Kemungkinan besar, rituximab juga dapat memodulasi Homeostasis Sel T dengan mengganggu
crosstalk antara sel B dan T atau dengan langsung mengurangi CD20 + Tcells, namun hipotesis
kedua masih diperdebatkan. Menariknya, rituximab dapat mengurangi respons Th17 dan
mengembalikan frekuensi dan fungsi Treg pada gangguan autoimun lainnya.

Berbeda dengan sel T, sel B kurang baik untuk imunosupresi. Kortikosteroid menginduksi
apoptosis dan menghambat aktivasi awal dan proliferasi sel B, namun setelah aktivitas dan

9
diferensiasi ke sel plasma yang mensekresi antibodi, sel B menjadi resisten terhadap steroid dosis
rendah, sedangkan dosis tinggi mengganggu produksi antibodi dengan memodifikasi produksi
sitokin oleh Sel T. CNI juga menghambat sel B naif, namun tidak pada diferensiasi sel plasma
dan ekspresi immunoglobulin permukaan; Efek penghambatan mereka terhadap respons antibodi
bergantung, setidaknya sebagian, pada efek supresif langsung mereka terhadap sel Th.
Sebaliknya, MPA menghambat proliferasi sel naif dan memori B dan mengurangi produksi
imunoglobulin dengan menghambat diferensiasi sel plasma, namun obat ini tidak efektif dalam
menekan produksi antibodi dengan sel plasma yang berbeda. Seperti yang telah dibahas
sebelumnya, pengobatan rituximab berdampak terutama pada semua tahap diferensiasi limfosit
B, prekursor dan sel plasma yang tidak mengungkapkan CD20, dengan menginduksi apoptosis,
sitotoksisitas selular yang dimediasi antibodi dan sitotoksisitas mediator komplemen.

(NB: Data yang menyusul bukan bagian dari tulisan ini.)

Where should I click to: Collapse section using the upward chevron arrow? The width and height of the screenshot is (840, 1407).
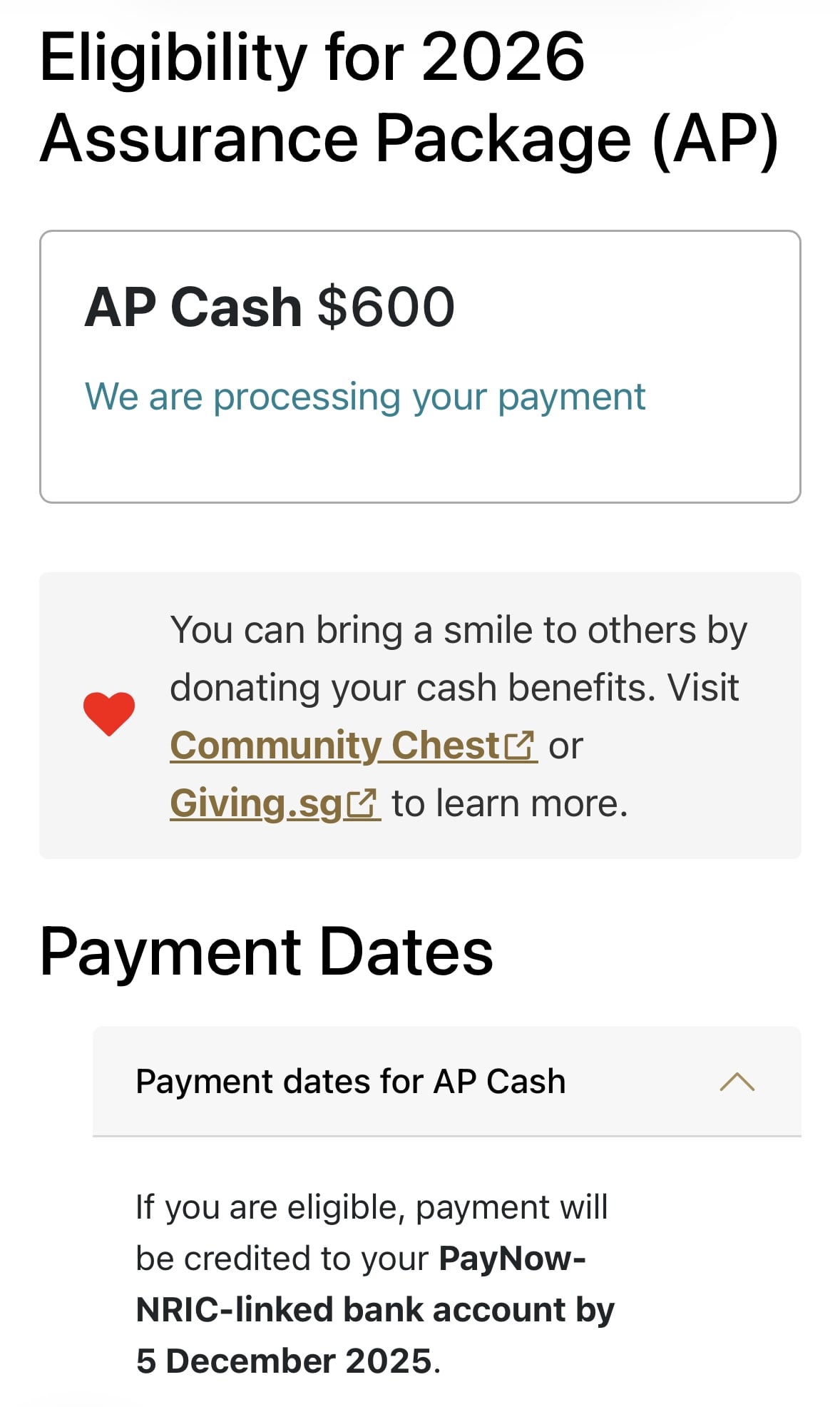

Selain efek yang dijelaskan di atas pada sel imun, pengobatan imunosupresif juga dapat langsung
menyerang podosit. Dexamethasone meningkatkan stabilitas filamen aktin dengan meningkatkan
aktivitas RhoA GTPase yang menjalankan aktin, menghambat apoptosis podosit dengan
mengembalikan jalur PI3K / Akt dan menurunkan struktur faktor pertumbuhan endotelial dan
produksi sitokin IL-6 melalui sel-sel podosit. Serupa dengan korticosteroid, siklofosfamid
mempertahankan arsitektur podosit dalam model murine dari pasien nephritis lupus. CNI mampu
menstabilkan sitoskeleton aktin dan untuk melindungi terhadap apoptosis yang bergantung pada
mitokondria dengan menghalangi defosforilasi yang dimediasi kalsineurin dari synaptopodin,
yang merupakan pengatur RhoA GTPase, dan sebagian dengan menghambat aktivasi mitogen
protein kinase (MAPK) . Selain itu, tacrolimus juga dapat memberikan efek perlindungan dengan
mengurangi masuknya kalsium yang dimediasi oleh membran sel podosit yang berhubungan
dengan transient potential cation channel 6 (TRPC-6), yang mutasinya telah dilaporkan dalam
bentuk genetik FSGS. MMF juga baru-baru ini dideskripsikan untuk mempengaruhi homeostasis
in vitro dan in vivo podosit; Hal mengurangi hipetrofi podosit dan apoptosis pada model
eksperimental nefropati diabetes pada tikus. Namun rituximab juga dapat memberikan efek
perlindungan langsung pada actin cytoskeleton podosit dengan mengikat dan mencegah
sphingomyelin phosphodiesterase acid like 3B (SMPDL-3b). Namun, seperti yang disebutkan di
atas, khasiat ofatumumab, yang mengikat epitop molekul CD20 yang berbeda, bertentangan
dengan hipotesis ini.

10
Baru-baru ini, terapi sel berbasis mesenkimal telah diusulkan untuk mencegah penolakan setelah
transplantasi ginjal dan mungkin mewakili potensi pengobatan baru, juga untuk INS yang
resisten atau dipenden steoroid, melalui efek imunomodulator dan parakrin mereka.

Kesimpulan

Patogenesis INS masih belum dapat dijelaskan dengan baik. Bentuk non-genetik tampaknya
berasal dari interaksi yang kompleks antara protein yang beredar, sel imun dan podosit. INS
bukanlah penyakit tunggal dengan dasar patogenik yang unik. Pada pasien yang berbeda,
beragam mekanisme terlibat terhadap heterogenitas pengamatan eksperimental. Studi lebih lanjut
yang menilai profil pasien yang dipersonalisasi, berdasarkan deskripsi biomarker baru dan
mekanisme patologis INS, dapat membantu menentukan target tepat dan terukur untuk
mengembangkan obat baru, yang mengarah pada terapi spesifik untuk tiap pasien.